[ASSIGNMENT]:
Of all the lines below, output only those starting at the one with "Task: Open goalkeeper" and ending at the one with "The width and height of the screenshot is (683, 2576).", both ends included, exactly as written.

[LISTED ENTRIES]:
┄┄┄┄┄┄┄┄┄┄┄┄┄┄┄┄┄┄┄┄
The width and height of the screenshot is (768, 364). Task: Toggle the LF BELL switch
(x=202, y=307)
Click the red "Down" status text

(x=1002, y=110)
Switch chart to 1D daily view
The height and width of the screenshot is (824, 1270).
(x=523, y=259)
┄┄┄┄┄┄┄┄┄┄┄┄┄┄┄┄┄┄┄┄
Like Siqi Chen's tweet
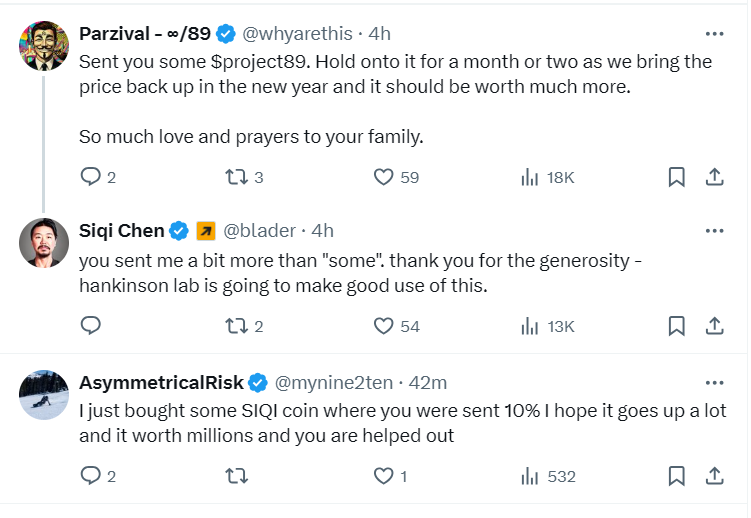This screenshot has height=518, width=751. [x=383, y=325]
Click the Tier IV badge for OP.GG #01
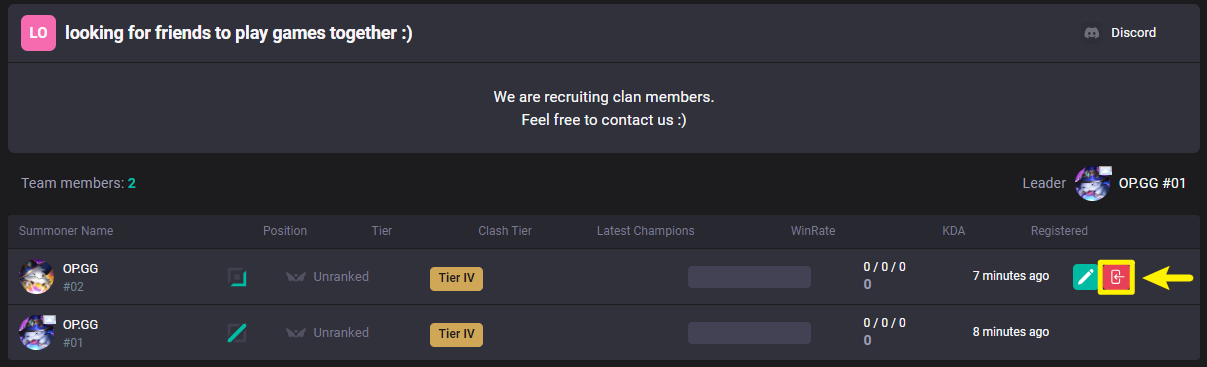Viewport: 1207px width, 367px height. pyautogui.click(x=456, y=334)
┄┄┄┄┄┄┄┄┄┄┄┄┄┄┄┄┄┄┄┄
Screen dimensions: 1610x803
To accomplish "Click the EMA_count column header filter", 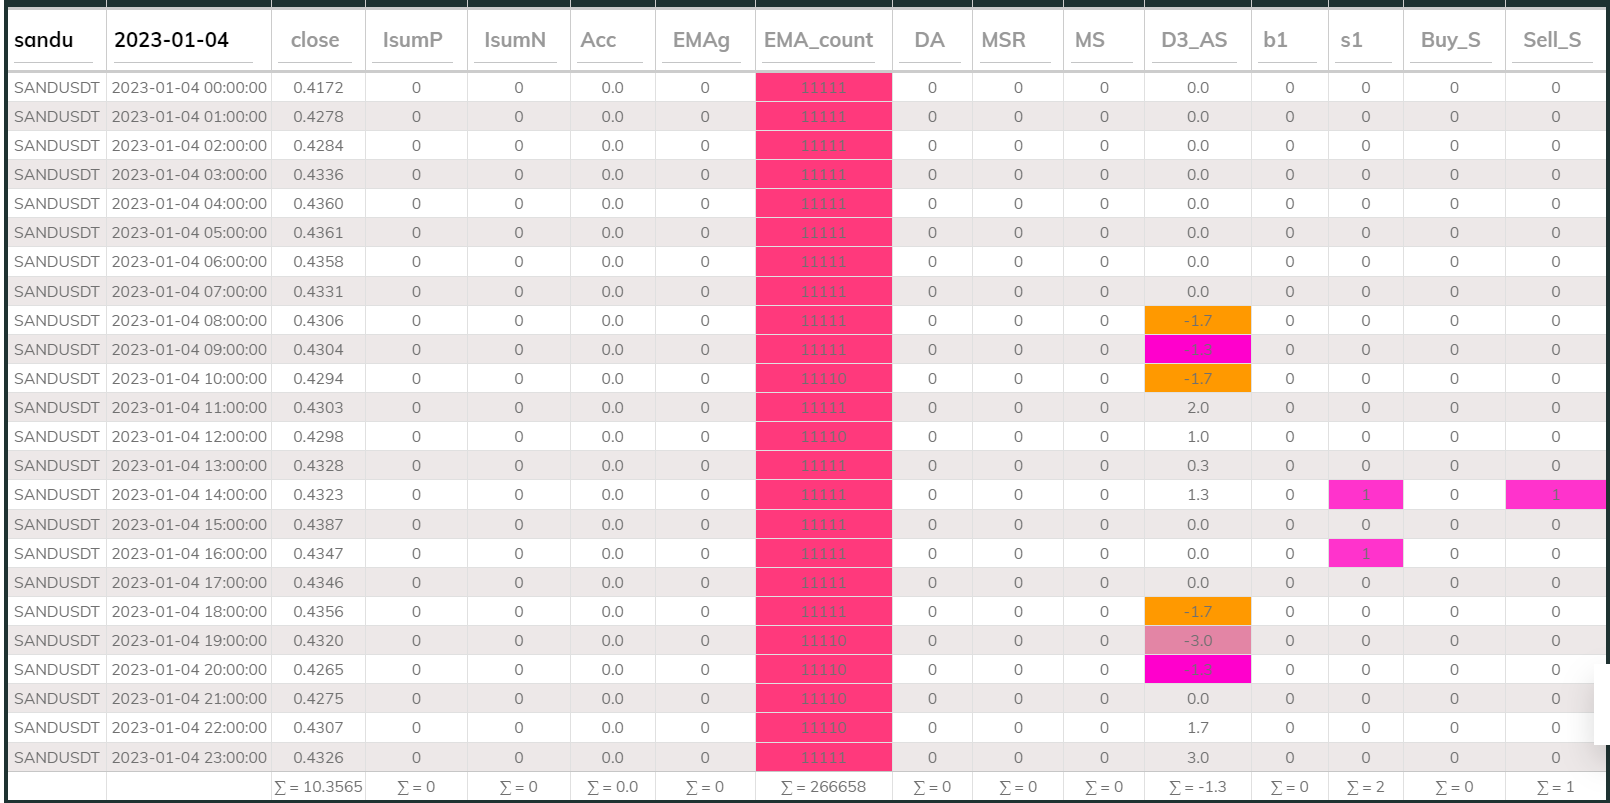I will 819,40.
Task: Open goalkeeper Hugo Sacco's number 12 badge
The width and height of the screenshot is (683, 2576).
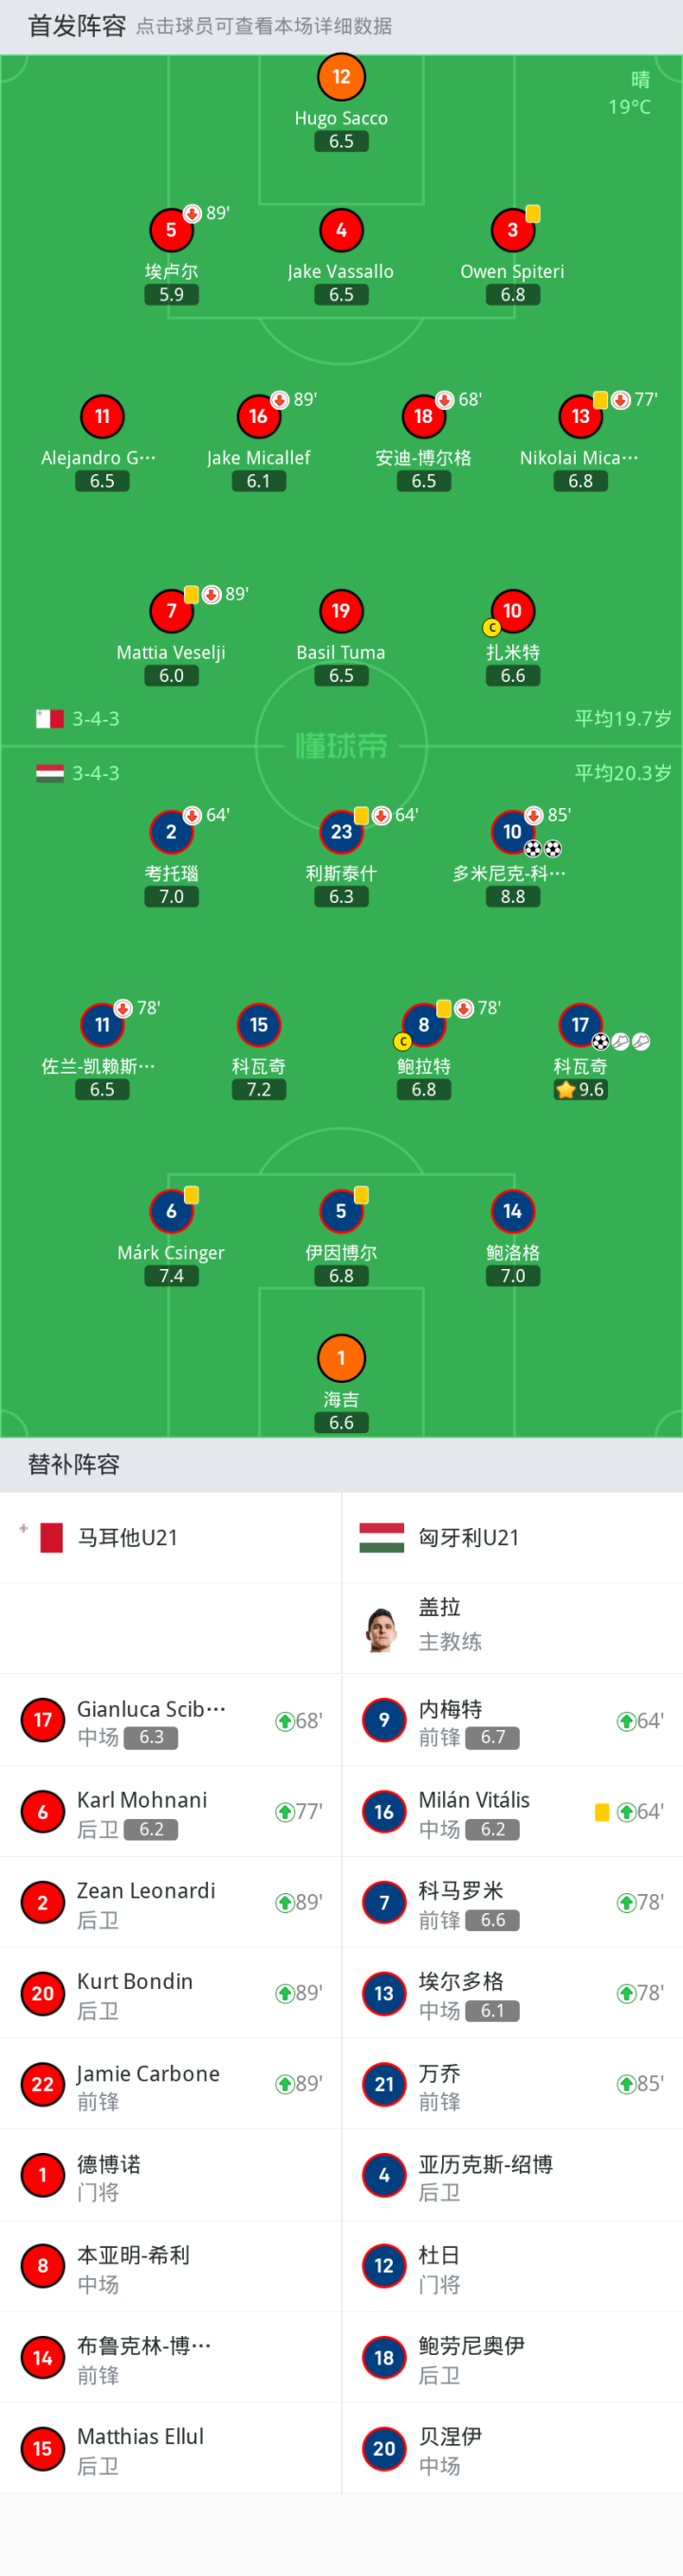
┄┄┄┄┄┄┄┄┄┄┄┄┄┄┄┄┄┄┄┄
[TASK RESPONSE]:
Task: Open goalkeeper Hugo Sacco's number 12 badge
The width and height of the screenshot is (683, 2576).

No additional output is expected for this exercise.